Lately I think I do a lot of this in regards to doctors appointments etc. My procrastination comes from the fear of the pain it will cause to go to said doctors appointments etc. Just taking a shower is painful AF. And it’s all about my hips due to the fact my legs have been frog legs for over five years now. And my husband rolls me over on my side I can’t explain the pain in my hip joint area. And then the moment I am in my Hoyer lift and he starts to raise it up, as my hips turn in their joint to the proper sitting position all I can do is cry. My left hand which I have problems with, already ends up in a claw like fist when the pain hits and I literally can’t speak or function. And therein lies the main reason I don’t want to get up anymore. I can no longer handle the pain. I don’t even want to go to my pain management doctor because as I stated above it hurts to get up and be a normal person sitting like a normal person. So what can I do? I try to move my legs as much as possible on my own which is sometimes futile. My family can’t do it they have lives of their own and my husband doesn’t have time to work with me every day.

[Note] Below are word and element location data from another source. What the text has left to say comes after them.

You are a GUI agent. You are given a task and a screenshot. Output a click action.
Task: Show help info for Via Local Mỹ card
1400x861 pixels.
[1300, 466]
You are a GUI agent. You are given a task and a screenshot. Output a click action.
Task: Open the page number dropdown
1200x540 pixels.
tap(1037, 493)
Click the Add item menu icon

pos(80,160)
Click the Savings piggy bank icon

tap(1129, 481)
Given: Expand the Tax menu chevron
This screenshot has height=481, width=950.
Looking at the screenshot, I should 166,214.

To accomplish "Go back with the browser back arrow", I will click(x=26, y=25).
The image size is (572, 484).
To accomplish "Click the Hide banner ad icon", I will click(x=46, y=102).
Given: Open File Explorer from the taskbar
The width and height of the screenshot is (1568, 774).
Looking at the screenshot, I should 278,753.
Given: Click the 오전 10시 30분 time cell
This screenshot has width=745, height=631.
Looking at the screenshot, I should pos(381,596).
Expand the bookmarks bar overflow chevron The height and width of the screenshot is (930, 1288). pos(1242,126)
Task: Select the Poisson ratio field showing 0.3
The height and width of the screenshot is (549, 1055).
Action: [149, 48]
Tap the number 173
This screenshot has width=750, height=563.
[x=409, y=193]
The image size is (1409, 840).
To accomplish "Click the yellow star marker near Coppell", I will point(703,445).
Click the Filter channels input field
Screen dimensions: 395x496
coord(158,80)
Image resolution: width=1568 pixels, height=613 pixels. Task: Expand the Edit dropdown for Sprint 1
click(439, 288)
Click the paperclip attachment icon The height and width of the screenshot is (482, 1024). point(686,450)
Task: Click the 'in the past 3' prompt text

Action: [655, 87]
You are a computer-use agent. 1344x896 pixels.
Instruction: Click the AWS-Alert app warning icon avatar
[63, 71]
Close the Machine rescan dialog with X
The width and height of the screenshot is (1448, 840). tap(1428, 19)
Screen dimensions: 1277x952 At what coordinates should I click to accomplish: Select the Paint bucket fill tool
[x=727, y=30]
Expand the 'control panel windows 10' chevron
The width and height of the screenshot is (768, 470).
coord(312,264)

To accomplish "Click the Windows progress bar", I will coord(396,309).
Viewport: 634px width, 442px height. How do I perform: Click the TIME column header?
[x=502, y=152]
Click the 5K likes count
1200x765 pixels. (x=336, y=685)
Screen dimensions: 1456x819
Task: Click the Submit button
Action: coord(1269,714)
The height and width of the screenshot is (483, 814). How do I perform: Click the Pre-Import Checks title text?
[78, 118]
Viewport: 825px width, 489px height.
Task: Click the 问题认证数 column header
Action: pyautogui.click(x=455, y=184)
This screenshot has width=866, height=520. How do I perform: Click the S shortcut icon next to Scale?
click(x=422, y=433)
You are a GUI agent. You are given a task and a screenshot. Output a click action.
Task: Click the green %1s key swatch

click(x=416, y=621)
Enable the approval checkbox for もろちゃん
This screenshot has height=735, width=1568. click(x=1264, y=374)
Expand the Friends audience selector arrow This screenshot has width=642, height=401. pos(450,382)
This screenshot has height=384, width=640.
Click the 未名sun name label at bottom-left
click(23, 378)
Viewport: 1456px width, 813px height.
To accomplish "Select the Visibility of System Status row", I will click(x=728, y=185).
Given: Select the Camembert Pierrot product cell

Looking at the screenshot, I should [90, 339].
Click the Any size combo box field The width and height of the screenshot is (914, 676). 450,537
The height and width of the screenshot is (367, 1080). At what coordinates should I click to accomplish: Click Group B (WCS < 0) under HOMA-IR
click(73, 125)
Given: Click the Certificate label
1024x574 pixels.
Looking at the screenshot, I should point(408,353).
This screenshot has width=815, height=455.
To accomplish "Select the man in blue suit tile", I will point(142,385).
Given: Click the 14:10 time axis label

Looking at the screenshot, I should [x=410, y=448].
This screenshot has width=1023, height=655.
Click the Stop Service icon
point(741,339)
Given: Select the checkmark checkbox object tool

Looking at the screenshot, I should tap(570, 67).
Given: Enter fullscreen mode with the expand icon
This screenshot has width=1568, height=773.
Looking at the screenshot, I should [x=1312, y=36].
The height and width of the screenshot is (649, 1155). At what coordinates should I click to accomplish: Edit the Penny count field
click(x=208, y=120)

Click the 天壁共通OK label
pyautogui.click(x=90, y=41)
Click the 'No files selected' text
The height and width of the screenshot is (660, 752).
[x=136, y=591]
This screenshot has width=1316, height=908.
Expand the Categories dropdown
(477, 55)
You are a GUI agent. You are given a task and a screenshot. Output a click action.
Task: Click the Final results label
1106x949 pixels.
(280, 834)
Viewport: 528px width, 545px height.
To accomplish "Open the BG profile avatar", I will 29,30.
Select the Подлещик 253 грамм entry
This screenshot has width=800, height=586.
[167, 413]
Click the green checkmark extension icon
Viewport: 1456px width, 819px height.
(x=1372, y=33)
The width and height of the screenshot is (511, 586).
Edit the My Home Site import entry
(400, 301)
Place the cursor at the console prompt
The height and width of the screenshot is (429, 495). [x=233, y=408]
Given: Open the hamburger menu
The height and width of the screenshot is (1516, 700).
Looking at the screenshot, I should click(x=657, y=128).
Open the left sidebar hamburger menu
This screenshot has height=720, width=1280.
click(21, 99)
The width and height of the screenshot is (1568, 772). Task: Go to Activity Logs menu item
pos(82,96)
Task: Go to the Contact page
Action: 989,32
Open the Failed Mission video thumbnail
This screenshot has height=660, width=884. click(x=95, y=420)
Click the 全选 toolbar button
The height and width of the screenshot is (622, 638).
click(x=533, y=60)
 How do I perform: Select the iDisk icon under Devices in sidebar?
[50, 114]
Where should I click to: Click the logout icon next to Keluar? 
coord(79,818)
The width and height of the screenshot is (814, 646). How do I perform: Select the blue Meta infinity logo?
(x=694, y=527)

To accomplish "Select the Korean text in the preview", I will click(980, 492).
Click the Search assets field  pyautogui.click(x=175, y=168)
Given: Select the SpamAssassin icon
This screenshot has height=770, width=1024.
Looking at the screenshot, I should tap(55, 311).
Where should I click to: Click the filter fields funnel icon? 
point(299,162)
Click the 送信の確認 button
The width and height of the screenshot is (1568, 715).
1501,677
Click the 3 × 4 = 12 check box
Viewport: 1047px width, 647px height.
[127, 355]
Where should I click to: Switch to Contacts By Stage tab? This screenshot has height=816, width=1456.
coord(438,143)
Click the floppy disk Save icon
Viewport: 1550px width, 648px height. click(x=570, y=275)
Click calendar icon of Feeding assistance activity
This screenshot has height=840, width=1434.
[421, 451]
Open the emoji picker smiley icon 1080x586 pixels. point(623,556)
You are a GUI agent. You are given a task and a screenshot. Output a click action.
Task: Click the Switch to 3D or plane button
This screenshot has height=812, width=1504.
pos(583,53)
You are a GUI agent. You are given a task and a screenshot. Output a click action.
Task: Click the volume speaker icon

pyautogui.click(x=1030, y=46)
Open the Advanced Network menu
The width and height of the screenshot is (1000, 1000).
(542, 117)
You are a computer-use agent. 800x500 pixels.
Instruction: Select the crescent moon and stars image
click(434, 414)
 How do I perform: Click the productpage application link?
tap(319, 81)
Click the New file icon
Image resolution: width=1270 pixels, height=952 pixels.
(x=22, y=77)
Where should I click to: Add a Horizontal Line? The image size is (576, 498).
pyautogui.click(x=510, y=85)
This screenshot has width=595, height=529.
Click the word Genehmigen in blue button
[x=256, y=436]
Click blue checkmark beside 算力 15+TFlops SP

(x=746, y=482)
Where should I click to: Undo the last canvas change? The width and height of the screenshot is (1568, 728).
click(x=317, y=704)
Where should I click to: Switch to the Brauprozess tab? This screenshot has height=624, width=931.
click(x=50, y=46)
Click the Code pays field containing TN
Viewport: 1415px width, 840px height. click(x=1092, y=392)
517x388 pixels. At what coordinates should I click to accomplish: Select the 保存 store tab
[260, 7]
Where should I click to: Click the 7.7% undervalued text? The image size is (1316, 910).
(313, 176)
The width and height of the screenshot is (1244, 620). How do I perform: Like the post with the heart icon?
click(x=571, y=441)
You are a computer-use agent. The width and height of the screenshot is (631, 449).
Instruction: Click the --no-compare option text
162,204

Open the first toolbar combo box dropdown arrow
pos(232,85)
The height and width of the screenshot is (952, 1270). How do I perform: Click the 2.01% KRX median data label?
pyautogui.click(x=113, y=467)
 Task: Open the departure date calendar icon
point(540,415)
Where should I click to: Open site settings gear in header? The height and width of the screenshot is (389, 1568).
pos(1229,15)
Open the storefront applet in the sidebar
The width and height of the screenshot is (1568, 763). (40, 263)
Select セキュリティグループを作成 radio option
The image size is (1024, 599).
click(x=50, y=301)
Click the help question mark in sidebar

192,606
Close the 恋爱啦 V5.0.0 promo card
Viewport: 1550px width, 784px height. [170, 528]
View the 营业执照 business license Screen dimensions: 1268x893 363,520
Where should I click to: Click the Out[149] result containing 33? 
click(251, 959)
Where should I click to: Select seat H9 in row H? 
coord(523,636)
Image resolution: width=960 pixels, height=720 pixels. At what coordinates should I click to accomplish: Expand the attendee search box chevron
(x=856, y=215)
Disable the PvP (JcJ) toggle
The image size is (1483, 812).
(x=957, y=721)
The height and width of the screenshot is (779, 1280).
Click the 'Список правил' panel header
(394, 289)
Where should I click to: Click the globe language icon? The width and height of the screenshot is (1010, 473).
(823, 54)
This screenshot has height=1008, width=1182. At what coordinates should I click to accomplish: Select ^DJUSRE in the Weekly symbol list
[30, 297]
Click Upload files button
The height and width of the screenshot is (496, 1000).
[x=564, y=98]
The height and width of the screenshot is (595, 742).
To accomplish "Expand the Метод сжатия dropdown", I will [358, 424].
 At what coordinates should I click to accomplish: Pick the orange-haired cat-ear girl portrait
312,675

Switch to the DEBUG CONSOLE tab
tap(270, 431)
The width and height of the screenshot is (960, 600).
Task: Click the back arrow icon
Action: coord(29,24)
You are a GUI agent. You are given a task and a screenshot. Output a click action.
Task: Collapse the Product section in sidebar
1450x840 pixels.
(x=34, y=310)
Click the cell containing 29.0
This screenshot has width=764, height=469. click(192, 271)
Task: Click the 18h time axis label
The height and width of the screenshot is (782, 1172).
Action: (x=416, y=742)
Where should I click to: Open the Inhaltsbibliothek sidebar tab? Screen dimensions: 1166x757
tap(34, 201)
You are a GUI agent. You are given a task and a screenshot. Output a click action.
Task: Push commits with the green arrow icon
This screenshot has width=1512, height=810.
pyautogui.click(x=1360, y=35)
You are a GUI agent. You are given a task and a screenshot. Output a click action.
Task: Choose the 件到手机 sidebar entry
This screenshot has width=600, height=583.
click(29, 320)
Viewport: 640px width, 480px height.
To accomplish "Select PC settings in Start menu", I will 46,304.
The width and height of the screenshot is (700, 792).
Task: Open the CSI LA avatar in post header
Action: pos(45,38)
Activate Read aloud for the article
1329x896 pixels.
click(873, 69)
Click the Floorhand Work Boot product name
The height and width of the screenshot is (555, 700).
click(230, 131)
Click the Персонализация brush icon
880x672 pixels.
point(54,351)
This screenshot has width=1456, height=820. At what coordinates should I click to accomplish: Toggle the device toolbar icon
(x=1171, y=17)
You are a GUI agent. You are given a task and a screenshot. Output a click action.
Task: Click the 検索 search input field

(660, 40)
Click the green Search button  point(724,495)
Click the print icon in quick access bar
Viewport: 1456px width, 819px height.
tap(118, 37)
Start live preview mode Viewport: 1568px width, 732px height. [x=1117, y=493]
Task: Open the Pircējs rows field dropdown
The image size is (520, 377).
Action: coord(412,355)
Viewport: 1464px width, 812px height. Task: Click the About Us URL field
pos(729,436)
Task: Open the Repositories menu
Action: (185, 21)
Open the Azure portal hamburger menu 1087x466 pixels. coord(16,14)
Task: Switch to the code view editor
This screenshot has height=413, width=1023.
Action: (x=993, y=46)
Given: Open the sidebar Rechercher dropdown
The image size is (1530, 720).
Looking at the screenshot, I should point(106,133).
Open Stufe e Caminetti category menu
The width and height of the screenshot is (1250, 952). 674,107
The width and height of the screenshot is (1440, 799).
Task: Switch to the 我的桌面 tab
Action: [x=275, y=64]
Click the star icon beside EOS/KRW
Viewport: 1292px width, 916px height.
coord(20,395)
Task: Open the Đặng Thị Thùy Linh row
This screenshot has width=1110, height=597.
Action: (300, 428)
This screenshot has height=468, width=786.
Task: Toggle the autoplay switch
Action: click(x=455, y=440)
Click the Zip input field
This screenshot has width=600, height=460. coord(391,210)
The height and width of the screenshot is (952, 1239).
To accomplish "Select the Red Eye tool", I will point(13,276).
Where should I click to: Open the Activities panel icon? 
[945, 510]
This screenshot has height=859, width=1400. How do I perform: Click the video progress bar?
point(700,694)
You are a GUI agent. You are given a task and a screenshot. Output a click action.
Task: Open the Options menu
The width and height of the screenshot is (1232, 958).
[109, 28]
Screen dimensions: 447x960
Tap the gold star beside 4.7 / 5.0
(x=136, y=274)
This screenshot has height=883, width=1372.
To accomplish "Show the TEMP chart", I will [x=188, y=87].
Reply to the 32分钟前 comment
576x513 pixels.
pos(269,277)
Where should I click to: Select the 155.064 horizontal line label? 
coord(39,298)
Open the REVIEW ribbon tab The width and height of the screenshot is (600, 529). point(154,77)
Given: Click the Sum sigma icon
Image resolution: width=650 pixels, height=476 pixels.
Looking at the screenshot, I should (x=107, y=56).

Unfortunately like you see in the movies people that are ill have caregivers that come in and out of the home. It’s not like that in real life unless you can afford it or the state provides it. Neither of which will happen for me. We live paycheck to paycheck but supposedly we make too much to be allowed help. Go figure 🤷🏻♀️ I wish it were like the movies because then I would have a physical therapist helping me daily, someone to help with my meals, showers, and my well-being. But it’s not like the movies. Lately I’ve noticed people are talking about the celebrities that have been diagnosed with MS blah blah blah. I feel for them, I do, but I don’t believe they go through the same types of issues that many of us have. They can afford getting the help they need and all that comes with being a celebrity. I completely feel for them because they’re stuck with this fucked up disease, but I guarantee having money makes having chronic illness a bit easier. Or maybe it doesn’t. What do I know?!
I really don’t mean to sound so bitter, but I am a little bit. LOL I think this is all coming out right now because it’s a new year and I am very clearheaded and I am confused and afraid because I really don’t know where to begin or how to get myself better.
Fuck it… I’ll think about it tomorrow… Because tomorrow is another day.
Have courage and be kind
I like your honesty, your bluntness, your doggedness, your passion for life. I hear it between your exhaustion and disappointment. We have to get you help.